Milvus Lite 快速入门
向量(Vectors)是神经网络模型的输出数据格式,可以高效编码信息,在知识库、语义搜索、Retrieval Augmented Generation (RAG) 等 AI 应用中起到关键作用。
Milvus 是一个开源向量数据库,适用于各种规模的 AI 应用,从 Jupyter notebook 里的演示聊天机器人到服务数十亿用户的 Web 级搜索。在本指南中,我们将带您几分钟内本地搭建 Milvus,并用 Python 客户端库生成、存储和搜索向量。
安装 Milvus
本指南使用 Milvus Lite,这是包含在 pymilvus
中的 Python 库,可嵌入到客户端应用中。Milvus 也支持 Docker 和 Kubernetes 部署以满足生产需求。
开始前,请确保本地环境已安装 Python 3.8+。安装包含 Python 客户端和 Milvus Lite 的 pymilvus
:
$ pip install -U pymilvus
如果您在 Google Colab 上运行,为了让新安装的依赖生效,可能需要重启运行环境。(点击顶部菜单"Runtime",选择"Restart session")
设置向量数据库
要创建本地 Milvus 向量数据库,只需实例化一个 MilvusClient
并指定用于存储所有数据的文件名,如 "milvus_demo.db"。
from pymilvus import MilvusClient
client = MilvusClient("milvus_demo.db")
创建 Collection
在 Milvus 中,需要创建 Collection 来存储向量及其元数据。可以类比为传统 SQL 数据库中的表。创建 Collection 时,可以定义 schema 和 index 参数来配置向量维度、索引类型和距离度量。这里我们只关注基础用法,尽量使用默认值。最少只需设置 Collection 名称和向量字段的维度。

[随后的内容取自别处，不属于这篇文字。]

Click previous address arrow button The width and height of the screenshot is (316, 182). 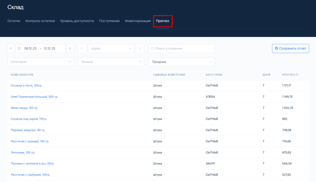pos(82,48)
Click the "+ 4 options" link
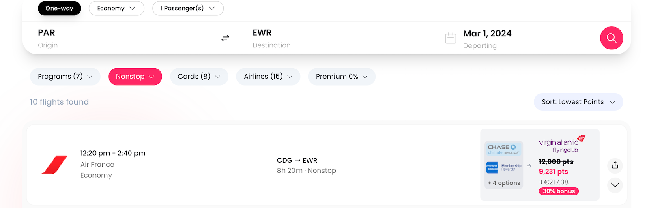649x208 pixels. (504, 183)
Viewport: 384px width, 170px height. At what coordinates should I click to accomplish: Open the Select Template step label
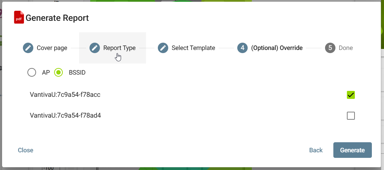[193, 48]
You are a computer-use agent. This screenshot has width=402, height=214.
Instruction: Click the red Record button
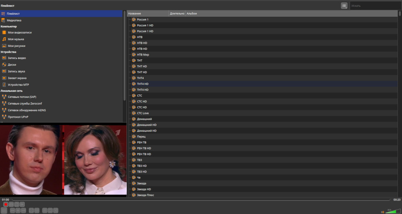click(x=6, y=204)
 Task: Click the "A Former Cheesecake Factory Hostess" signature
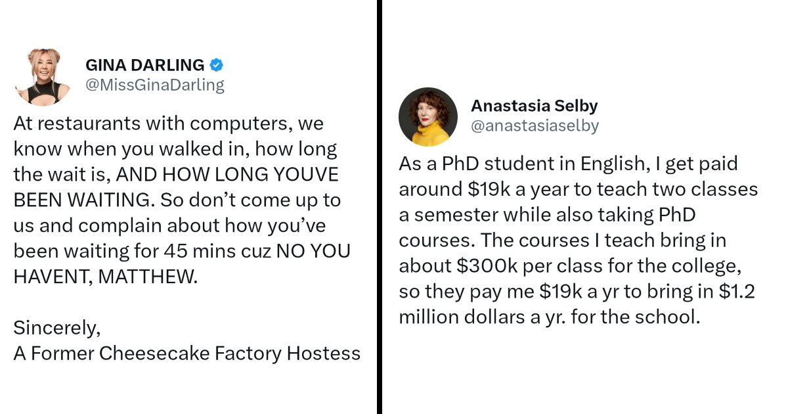[x=187, y=354]
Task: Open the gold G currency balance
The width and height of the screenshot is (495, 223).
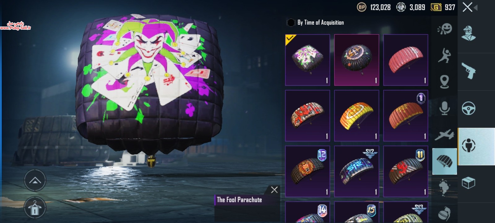Action: (x=443, y=7)
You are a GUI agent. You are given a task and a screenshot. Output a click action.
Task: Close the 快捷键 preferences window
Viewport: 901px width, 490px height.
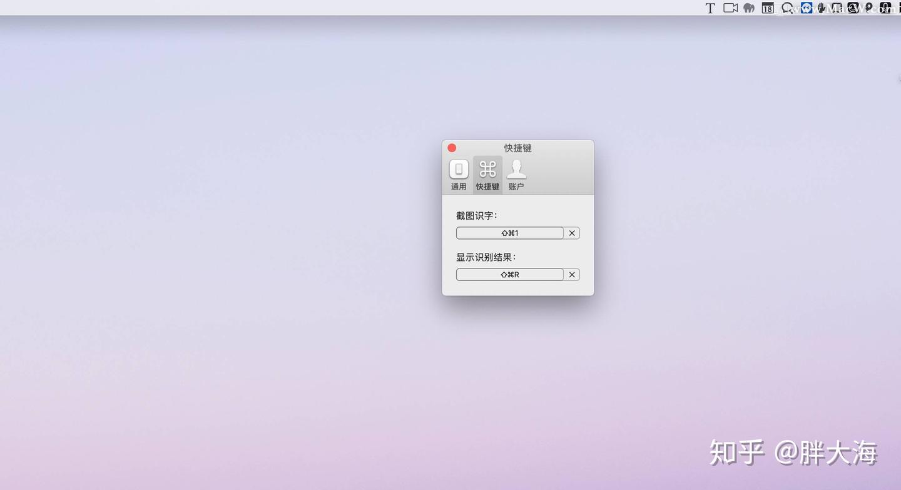[x=452, y=148]
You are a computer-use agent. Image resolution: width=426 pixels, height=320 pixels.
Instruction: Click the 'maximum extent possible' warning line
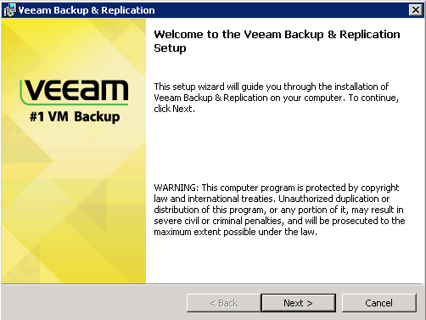(235, 232)
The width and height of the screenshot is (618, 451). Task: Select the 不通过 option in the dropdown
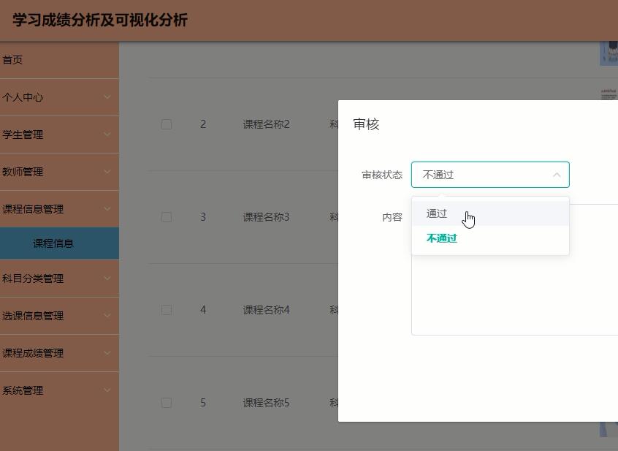(x=440, y=238)
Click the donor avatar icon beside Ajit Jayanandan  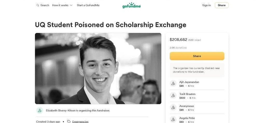pyautogui.click(x=173, y=83)
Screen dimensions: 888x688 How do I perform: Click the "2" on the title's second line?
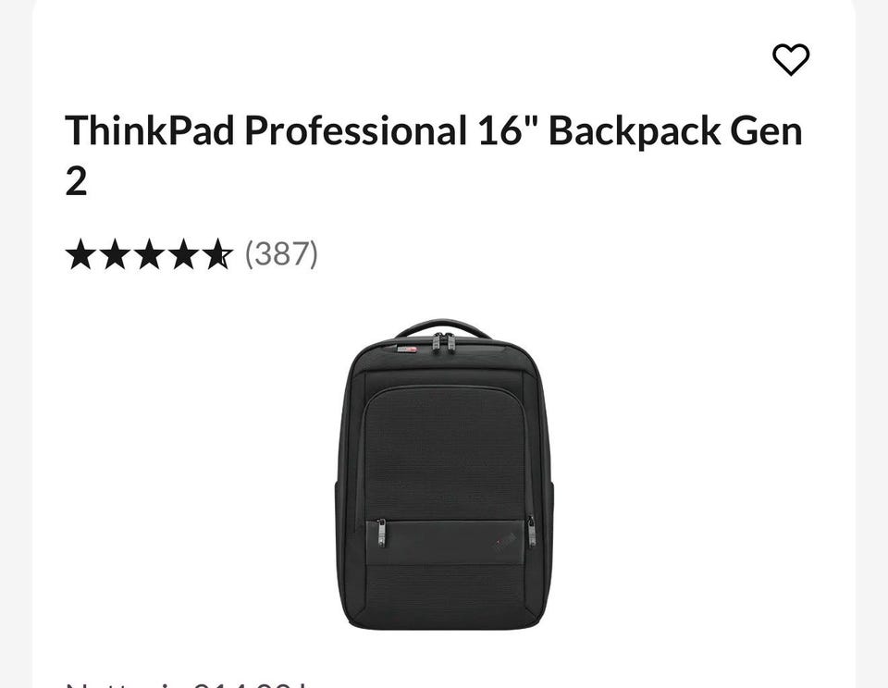click(76, 181)
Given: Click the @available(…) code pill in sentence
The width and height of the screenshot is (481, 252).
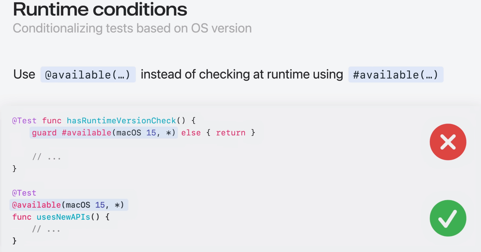Looking at the screenshot, I should pos(88,75).
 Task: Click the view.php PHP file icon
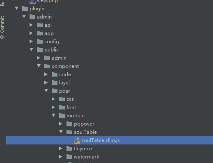tap(32, 2)
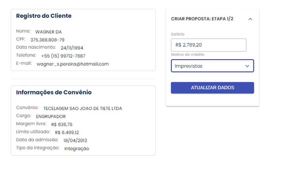Click the Limite utilizado value R$ 6.499,12
Screen dimensions: 288x178
click(67, 133)
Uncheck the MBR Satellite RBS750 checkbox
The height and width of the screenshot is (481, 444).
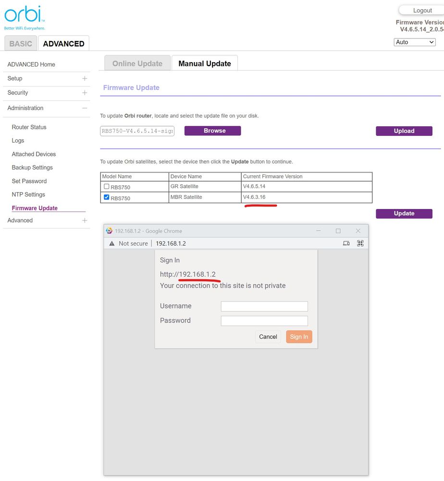106,196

if client.has_collection(collection_name="demo_collection"):
client.drop_collection(collection_name="demo_collection")
client.create_collection(
collection_name="demo_collection",
dimension=768, # 本示例用到的向量维度为 768
)
说明:
- 主键和向量字段使用默认名称("id" 和 "vector")。
- 距离度量(metric type)默认为 COSINE。
- 主键字段为整数,不自动递增(未启用 auto-id)。 如需自定义 schema,可参考官方文档。
准备数据
本指南用向量实现文本语义搜索。我们需要通过下载嵌入模型为文本生成向量,这可以通过 pymilvus[model]
库的工具函数轻松实现。
用向量表示文本
首先安装模型库。该包包含 PyTorch 等必要的机器学习工具。如果本地环境未安装 PyTorch,下载过程可能较慢。
$ pip install "pymilvus[model]"
用默认模型生成向量嵌入。Milvus 期望插入的数据为字典列表,每个字典为一条数据(entity)。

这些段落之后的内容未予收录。